▸ PROBLEM TO WORK ON: Reproduce exactly the lines below from the one containing "Instruction: Click the Apr" through the one containing "Select the color", including both, and nothing else.

▸ DATASET EXTRACT:

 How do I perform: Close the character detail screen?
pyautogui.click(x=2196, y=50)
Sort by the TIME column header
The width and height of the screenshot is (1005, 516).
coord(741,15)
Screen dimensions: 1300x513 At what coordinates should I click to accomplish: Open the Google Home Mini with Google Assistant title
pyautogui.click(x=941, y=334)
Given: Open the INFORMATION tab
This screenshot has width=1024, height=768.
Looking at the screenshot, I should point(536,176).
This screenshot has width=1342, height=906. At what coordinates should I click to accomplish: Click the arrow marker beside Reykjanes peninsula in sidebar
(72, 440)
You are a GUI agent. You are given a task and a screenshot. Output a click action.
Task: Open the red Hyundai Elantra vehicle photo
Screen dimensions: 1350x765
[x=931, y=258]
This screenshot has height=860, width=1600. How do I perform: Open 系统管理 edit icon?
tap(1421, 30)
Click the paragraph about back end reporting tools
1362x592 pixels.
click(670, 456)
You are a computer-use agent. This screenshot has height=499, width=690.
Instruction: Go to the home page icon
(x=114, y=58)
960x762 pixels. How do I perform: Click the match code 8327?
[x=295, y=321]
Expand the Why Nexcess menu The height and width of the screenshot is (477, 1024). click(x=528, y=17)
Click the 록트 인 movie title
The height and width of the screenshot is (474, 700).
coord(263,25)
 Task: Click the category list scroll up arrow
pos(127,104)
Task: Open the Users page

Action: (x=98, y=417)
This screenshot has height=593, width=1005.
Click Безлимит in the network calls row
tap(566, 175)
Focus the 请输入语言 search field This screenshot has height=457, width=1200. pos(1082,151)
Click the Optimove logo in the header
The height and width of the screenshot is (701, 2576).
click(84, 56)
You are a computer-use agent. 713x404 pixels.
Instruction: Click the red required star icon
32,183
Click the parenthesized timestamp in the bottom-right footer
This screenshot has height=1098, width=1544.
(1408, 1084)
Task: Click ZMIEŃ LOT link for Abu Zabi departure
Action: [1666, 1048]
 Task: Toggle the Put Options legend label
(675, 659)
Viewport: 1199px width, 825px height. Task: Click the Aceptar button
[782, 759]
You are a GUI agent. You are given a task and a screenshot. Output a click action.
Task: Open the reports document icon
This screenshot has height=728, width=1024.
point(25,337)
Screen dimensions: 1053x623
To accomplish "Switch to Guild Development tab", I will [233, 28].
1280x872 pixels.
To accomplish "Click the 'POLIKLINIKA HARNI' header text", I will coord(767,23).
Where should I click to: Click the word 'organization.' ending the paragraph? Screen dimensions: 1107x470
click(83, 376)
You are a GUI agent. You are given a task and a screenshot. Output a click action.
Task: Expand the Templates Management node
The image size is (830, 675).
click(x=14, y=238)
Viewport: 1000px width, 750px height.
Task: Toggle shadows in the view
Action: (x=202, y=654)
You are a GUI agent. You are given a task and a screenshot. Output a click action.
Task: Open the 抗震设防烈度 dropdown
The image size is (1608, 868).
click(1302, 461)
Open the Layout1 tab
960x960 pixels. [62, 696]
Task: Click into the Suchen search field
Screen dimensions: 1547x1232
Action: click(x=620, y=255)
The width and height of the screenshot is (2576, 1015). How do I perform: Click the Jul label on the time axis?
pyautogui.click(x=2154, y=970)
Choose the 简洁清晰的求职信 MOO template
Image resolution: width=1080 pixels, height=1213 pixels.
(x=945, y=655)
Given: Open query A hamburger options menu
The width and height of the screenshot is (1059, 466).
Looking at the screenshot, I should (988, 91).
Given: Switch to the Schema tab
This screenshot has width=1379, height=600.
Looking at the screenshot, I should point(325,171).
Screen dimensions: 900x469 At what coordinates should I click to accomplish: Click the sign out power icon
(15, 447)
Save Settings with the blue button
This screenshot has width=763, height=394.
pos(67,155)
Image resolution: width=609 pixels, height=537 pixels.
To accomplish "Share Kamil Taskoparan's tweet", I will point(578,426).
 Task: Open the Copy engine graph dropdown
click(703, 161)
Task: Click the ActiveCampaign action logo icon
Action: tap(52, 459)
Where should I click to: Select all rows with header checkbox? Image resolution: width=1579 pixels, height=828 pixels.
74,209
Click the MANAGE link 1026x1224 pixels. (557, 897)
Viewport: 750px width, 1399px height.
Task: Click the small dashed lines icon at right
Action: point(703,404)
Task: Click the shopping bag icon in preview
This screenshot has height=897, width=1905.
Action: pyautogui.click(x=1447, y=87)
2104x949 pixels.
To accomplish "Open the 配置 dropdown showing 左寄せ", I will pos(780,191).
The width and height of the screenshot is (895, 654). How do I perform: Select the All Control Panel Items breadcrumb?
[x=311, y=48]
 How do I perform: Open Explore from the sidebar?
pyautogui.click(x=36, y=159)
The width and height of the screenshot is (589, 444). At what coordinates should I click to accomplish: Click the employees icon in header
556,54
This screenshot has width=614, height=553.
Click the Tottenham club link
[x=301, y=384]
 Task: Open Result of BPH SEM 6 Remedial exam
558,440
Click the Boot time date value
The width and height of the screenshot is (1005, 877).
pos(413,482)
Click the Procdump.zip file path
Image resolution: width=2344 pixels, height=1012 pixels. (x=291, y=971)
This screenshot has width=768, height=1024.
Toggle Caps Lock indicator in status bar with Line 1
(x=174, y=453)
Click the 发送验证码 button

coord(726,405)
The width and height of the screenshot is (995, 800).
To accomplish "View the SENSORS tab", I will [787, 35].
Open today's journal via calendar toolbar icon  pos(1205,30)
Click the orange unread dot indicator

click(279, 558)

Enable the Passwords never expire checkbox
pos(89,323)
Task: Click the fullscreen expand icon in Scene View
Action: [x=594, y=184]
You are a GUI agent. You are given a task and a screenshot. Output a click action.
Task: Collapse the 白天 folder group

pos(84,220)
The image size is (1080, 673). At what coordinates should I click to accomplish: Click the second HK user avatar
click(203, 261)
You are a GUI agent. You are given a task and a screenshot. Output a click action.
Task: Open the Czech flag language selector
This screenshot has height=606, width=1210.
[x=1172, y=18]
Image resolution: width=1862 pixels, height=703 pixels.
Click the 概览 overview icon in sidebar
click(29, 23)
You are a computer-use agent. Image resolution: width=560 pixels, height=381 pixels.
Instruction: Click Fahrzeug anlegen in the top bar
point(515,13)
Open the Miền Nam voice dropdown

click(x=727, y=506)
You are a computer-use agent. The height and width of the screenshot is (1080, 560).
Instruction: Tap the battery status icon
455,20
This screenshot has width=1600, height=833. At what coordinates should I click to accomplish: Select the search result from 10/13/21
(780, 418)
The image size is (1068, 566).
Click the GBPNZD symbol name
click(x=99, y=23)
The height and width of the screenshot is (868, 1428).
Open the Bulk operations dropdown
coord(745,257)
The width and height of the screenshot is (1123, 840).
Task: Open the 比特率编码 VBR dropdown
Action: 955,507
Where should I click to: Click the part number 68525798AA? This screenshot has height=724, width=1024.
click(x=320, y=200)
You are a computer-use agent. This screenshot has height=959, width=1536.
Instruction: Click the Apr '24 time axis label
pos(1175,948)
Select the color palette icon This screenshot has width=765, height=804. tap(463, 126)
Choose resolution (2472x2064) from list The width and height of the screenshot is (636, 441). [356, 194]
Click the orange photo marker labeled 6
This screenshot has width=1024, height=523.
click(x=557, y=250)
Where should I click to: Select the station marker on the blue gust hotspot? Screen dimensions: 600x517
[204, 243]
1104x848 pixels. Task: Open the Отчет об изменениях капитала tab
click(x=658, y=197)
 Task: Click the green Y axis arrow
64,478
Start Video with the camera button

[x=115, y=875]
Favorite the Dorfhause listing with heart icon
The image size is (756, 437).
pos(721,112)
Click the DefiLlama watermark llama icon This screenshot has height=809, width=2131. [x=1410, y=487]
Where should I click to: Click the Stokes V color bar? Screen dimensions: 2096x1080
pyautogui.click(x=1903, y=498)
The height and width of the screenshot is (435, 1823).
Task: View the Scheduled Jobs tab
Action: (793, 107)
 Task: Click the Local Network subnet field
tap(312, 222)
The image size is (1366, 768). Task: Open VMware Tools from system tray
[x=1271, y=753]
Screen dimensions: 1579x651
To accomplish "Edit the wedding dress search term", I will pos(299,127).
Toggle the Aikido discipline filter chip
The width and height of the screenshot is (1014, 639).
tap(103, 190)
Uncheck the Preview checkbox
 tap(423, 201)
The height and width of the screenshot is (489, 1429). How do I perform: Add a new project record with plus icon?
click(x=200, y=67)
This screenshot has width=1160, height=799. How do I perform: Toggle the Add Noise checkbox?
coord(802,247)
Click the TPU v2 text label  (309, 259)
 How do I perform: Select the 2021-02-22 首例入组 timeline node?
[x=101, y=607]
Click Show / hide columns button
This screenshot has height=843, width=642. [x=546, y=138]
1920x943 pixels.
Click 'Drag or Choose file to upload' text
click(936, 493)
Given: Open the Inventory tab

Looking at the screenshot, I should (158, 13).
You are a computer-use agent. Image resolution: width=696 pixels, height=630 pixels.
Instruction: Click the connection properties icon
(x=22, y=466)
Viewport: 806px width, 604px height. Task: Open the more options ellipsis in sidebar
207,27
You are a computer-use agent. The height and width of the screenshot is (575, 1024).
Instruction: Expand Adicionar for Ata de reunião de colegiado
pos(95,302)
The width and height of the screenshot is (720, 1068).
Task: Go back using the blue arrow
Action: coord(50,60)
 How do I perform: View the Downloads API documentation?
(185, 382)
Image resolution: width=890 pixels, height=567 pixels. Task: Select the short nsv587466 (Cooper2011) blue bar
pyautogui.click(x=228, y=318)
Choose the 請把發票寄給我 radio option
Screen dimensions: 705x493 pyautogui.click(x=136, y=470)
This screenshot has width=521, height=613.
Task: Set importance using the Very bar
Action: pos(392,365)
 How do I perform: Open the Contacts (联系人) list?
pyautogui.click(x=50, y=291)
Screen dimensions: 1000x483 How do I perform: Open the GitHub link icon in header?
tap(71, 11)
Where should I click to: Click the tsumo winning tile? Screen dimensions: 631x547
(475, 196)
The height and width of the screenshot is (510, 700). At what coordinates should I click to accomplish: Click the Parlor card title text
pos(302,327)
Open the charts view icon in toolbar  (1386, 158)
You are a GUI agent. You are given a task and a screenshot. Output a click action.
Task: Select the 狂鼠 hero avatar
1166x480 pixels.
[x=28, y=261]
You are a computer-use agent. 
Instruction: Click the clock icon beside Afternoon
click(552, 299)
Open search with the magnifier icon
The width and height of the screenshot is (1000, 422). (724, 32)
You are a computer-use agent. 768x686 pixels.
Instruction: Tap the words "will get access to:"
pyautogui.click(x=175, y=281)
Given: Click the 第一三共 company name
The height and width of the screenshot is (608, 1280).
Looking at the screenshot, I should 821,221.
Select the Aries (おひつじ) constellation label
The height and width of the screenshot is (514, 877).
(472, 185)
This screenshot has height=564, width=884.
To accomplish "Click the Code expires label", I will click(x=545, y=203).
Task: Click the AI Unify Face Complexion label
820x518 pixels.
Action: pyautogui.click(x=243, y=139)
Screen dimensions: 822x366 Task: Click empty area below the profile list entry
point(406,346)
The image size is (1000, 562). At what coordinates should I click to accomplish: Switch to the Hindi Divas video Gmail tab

▸ RESPONSE TO THE TASK:
Instruction: Click the Apr '24 time axis label
pos(1175,948)
Select the color palette icon This screenshot has width=765, height=804. tap(463, 126)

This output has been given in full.